Intervention de Didier Mathus

Commission pour le contrôle de l'application des lois — Réunion du 16 avril 2013 : 1ère réunion
Forum sur l'application des lois

Didier Mathus, maire de Montceau-les-Mines, membre du bureau de l'Association des maires de France :

J'ai en effet pu apprécier comment on écrit la loi et comment on l'applique. L'AMF a alerté à de nombreuses reprises sur les conséquences préoccupantes de l'inflation législative. Les petites communes subissent cette dérive et s'égarent dans une jungle normative.

On ne sait plus qui produit les normes. La plupart sont d'origine réglementaire et leur base législative apparaît souvent ténue. L'impact financier de nombreuses lois n'est pas évalué. Ainsi la loi de 2005 sur le handicap, généreuse et légitime dans son principe, fixe un objectif hors d'atteinte : comment ma ville de 20 000 habitants trouvera-t-elle d'ici 2015 les quelque 2,5 millions d'euros qu'elle suppose ?

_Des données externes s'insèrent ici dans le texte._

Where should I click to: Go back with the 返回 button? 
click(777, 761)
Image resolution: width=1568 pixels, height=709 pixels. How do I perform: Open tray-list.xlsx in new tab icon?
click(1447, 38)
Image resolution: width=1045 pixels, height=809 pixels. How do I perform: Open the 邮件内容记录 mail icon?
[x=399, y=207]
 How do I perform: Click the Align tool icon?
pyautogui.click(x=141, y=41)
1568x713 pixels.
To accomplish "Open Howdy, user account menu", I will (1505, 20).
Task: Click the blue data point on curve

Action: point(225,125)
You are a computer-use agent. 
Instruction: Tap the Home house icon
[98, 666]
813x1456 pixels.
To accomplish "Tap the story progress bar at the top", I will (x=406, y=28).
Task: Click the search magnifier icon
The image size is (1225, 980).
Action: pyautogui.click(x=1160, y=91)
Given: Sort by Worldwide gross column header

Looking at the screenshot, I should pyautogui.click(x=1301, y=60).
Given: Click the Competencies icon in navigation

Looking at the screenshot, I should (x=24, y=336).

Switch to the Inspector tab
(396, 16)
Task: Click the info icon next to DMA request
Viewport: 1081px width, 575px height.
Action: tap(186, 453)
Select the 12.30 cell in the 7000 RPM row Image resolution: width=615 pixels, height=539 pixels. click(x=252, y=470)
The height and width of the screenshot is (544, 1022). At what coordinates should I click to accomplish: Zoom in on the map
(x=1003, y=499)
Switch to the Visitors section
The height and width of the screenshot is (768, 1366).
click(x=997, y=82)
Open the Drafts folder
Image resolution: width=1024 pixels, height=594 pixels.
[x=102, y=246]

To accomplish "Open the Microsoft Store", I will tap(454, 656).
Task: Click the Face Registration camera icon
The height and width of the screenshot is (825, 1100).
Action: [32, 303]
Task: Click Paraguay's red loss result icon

En outre beaucoup de lois sont trop imprécises et empiètent sur le domaine réglementaire. Il convient de s'interroger sur la manière de rédiger la loi. La qualité d'écriture s'est dégradée au fil des décennies. La loi, qui devrait exprimer de grands principes, se perd dans des déclinaisons trop précises et d'application délicate.

Je me pose une question fondamentale : toutes les normes concourent-elles au bien public ? Je n'en suis pas convaincu. Après Furiani, un préfet a été traduit en justice pour la première fois. Une culture nouvelle s'est répandue dans le corps électoral, qui ouvre les parapluies à la moindre alerte. Du haut en bas de l'appareil administratif chacun cherche à se couvrir.

S'il m'apparaît forcément bien de publier le patrimoine des ministres à partir du moment où les autres pays le font, ne peut-on s'interroger sur le fait que la France soit le seul pays au monde à avoir inscrit le principe de précaution dans sa Constitution ? Là encore, la déclinaison de ce principe généreux donne lieu à de multiples interprétations divergentes et complique les choses.

L'utilité de ces normes pour l'intérêt général est douteuse. J'ai longtemps été député d'une circonscription rurale. Dans certaines petites communes, des dames s'occupaient de la cantine scolaire et préparaient à manger pour une dizaine d'enfants qu'elles connaissaient bien. Puis les services vétérinaires sont intervenus et ont interdit cette pratique au nom de l'hygiène et de la sécurité alimentaire ; j'ai ainsi en tête l'exemple d'une petite cantine qui a été fermée parce qu'un placard à balais était trop proche de la cuisine... L'organisation de ces cantines, qu'on donnerait aujourd'hui en exemple de « circuit court », a changé : désormais, elles sont servies par des industriels de l'agroalimentaire.

Autre exemple : dans ma commune je construis une passerelle pour que les handicapés accèdent à l'église. L'installer sur le côté aurait été plus simple, mais on m'a dit que cela aurait constitué une discrimination. Il a donc fallu se résigner à la construire sur la grande entrée, en dépit d'un dénivelé plus important. En outre la passerelle doit être suffisamment large pour que deux fauteuils puissent se croiser. Bref, je me retrouve avec un pont de Tancarville !

Ces situations sont paradoxales. Le récent rapport Lambert-Boulard de la mission de lutte contre l'inflation normative en témoigne. L'AMF a saisi l'exécutif, qui a pris des mesures dans la perspective du choc de simplification. On ne mesure pas assez que la société française étouffe sous le poids de ces contraintes. Ces normes sont techniquement et financièrement inapplicables, et pas seulement pour les petites communes. L'AMF a fait de cette question un cheval de bataille.